Segment Start: Source material
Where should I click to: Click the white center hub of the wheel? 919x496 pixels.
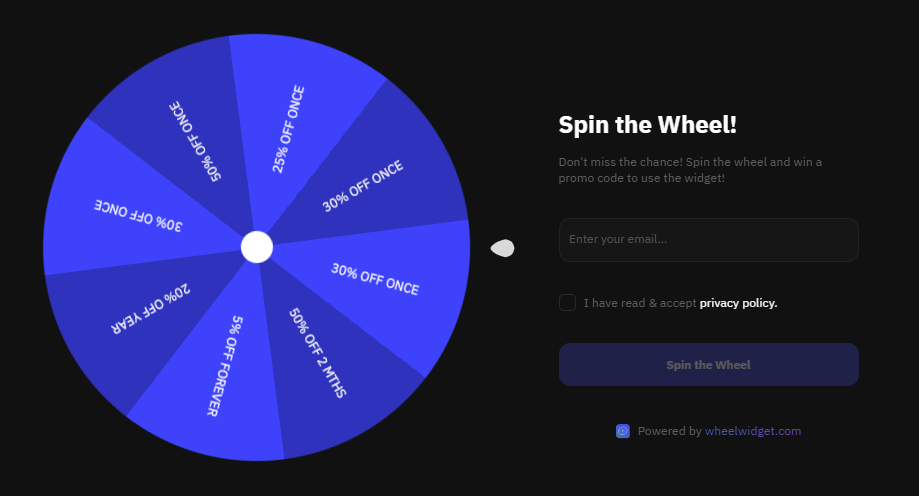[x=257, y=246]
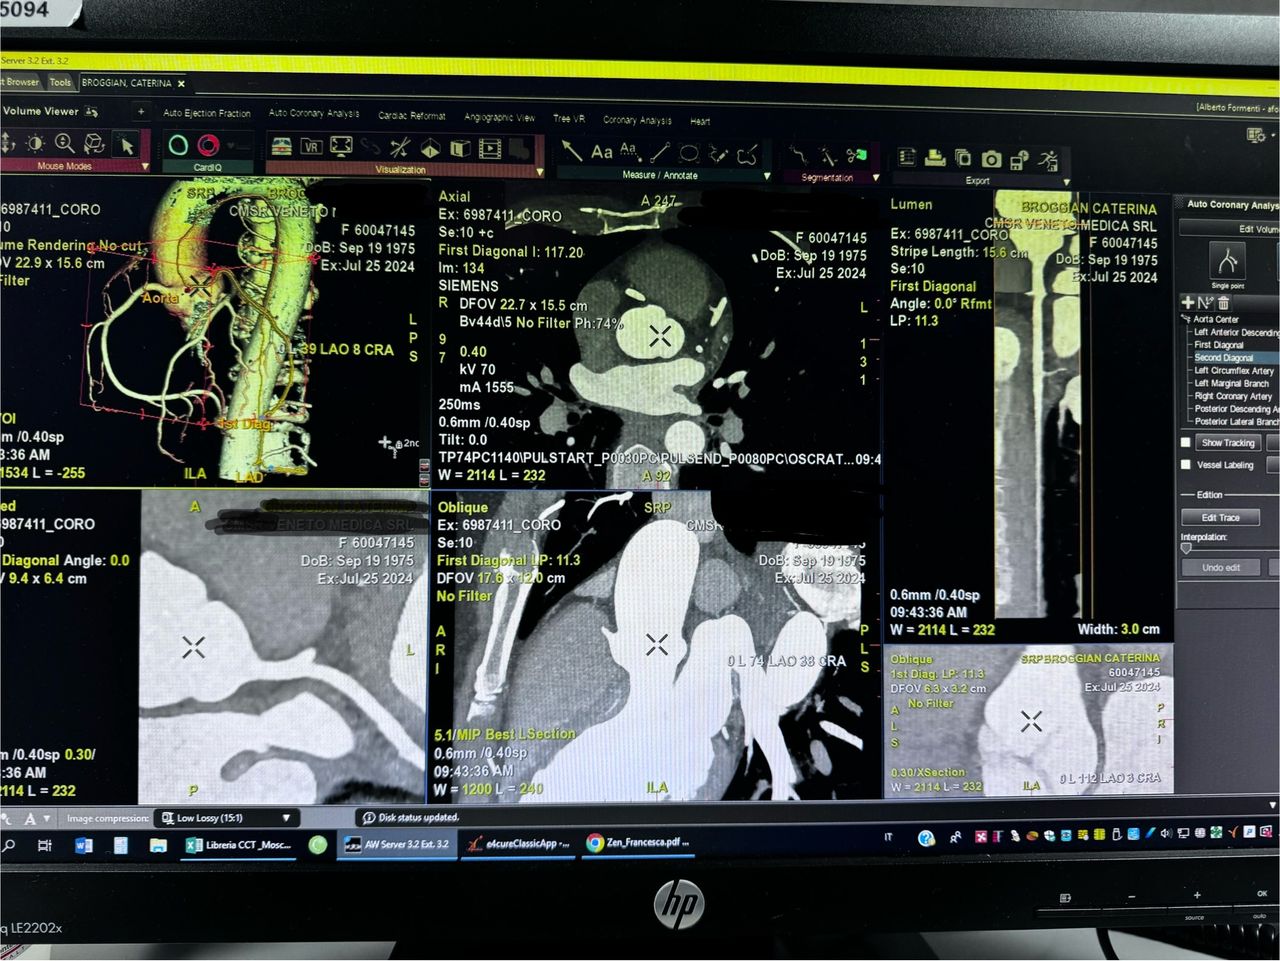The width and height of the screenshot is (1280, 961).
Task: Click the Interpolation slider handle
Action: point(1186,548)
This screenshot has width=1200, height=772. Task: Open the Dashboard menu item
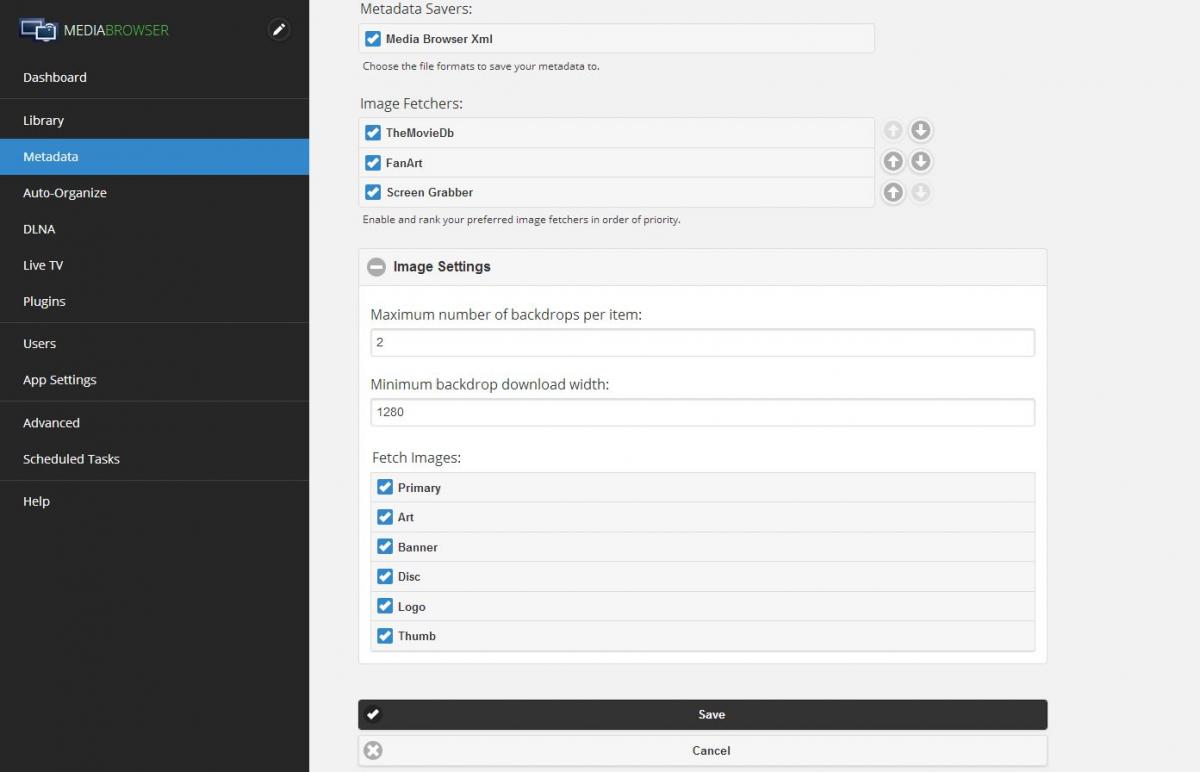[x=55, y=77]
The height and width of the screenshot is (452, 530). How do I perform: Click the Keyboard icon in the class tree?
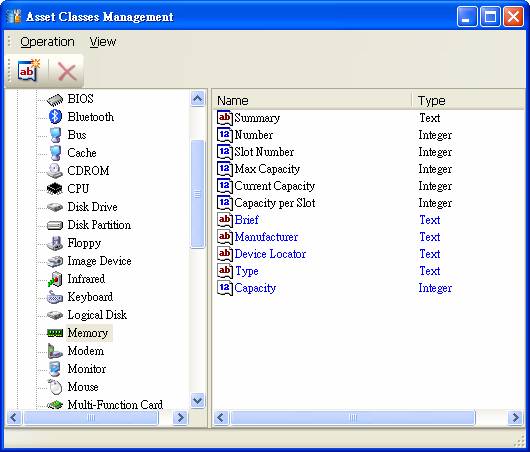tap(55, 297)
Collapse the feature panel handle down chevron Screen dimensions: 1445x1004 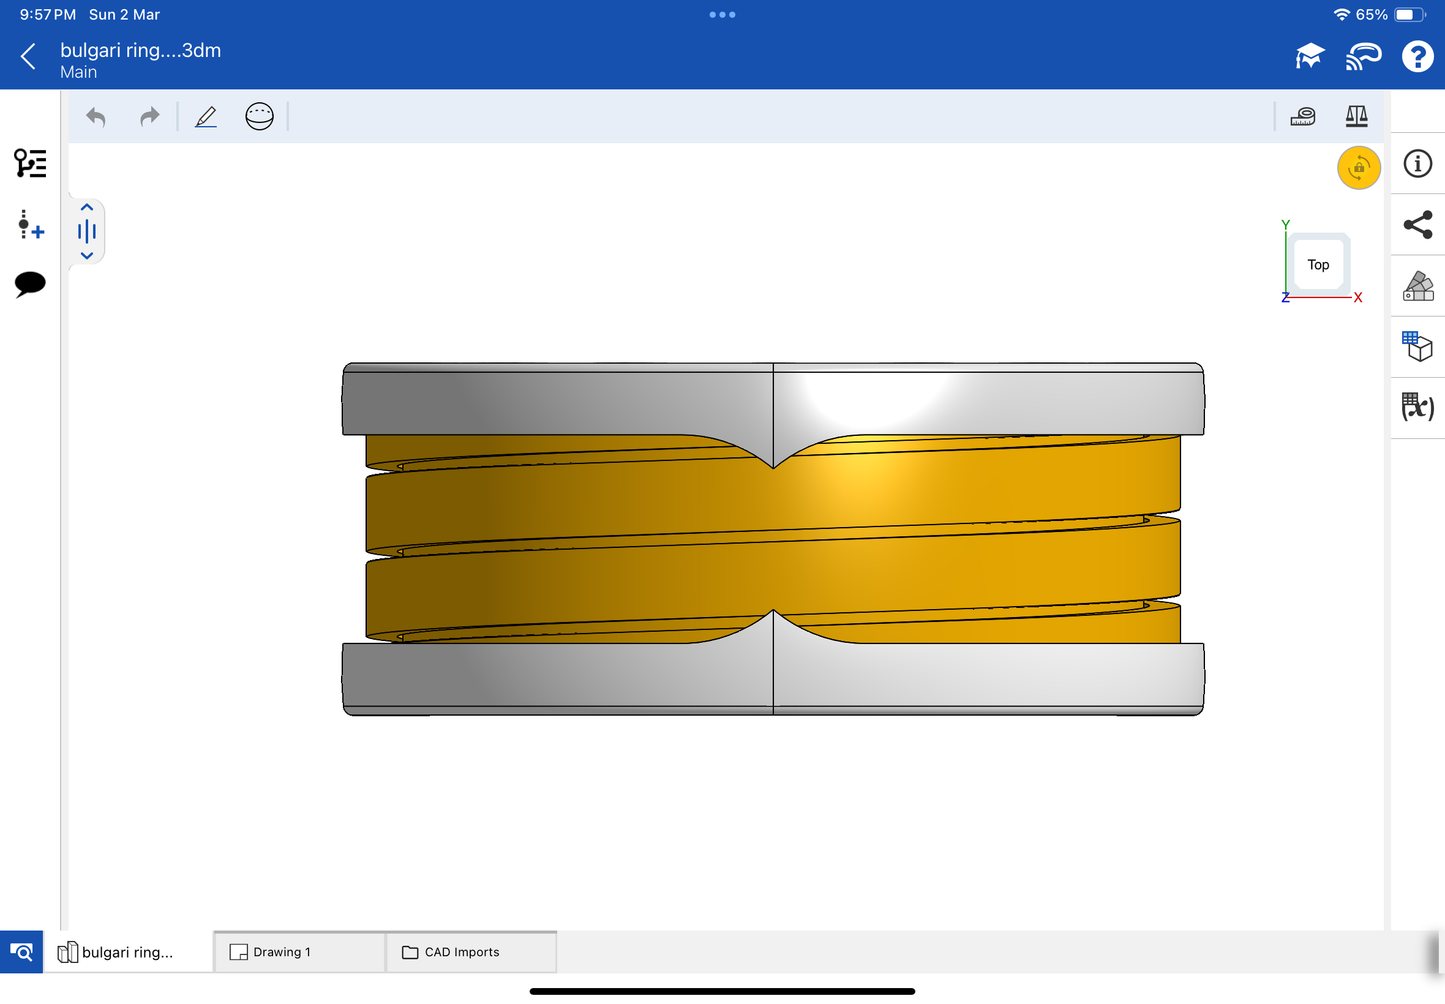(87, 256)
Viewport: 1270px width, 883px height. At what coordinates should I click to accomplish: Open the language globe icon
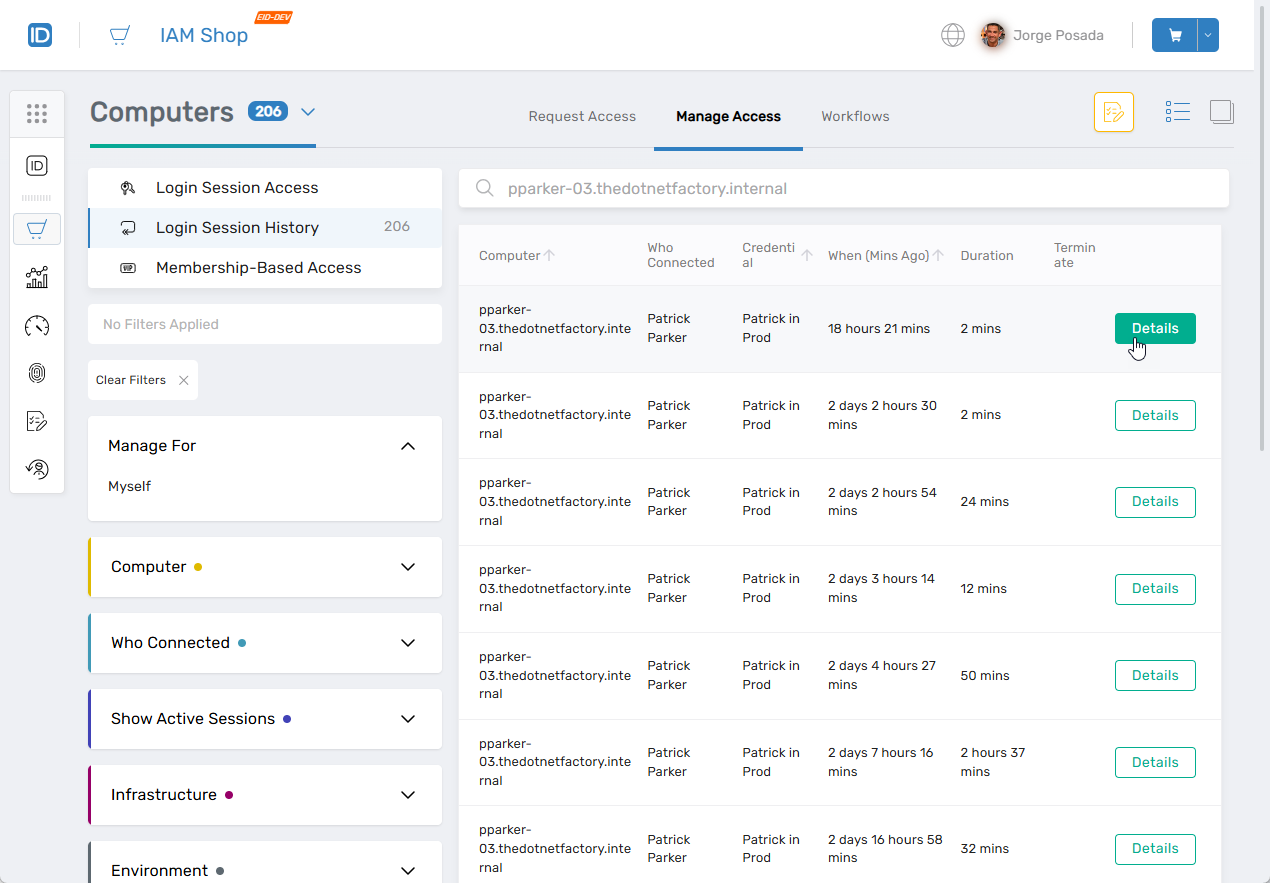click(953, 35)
Segment End: Source material
→ **Work required**
The line that contains "Viewport: 1270px width, 883px" opens the part to copy, and the last line of the records closes it; set down those lines exactly, pictures excluded.

→ **Output of the task**
Viewport: 1270px width, 883px height. At what coordinates should I click to accomplish: Open the language globe icon
click(953, 35)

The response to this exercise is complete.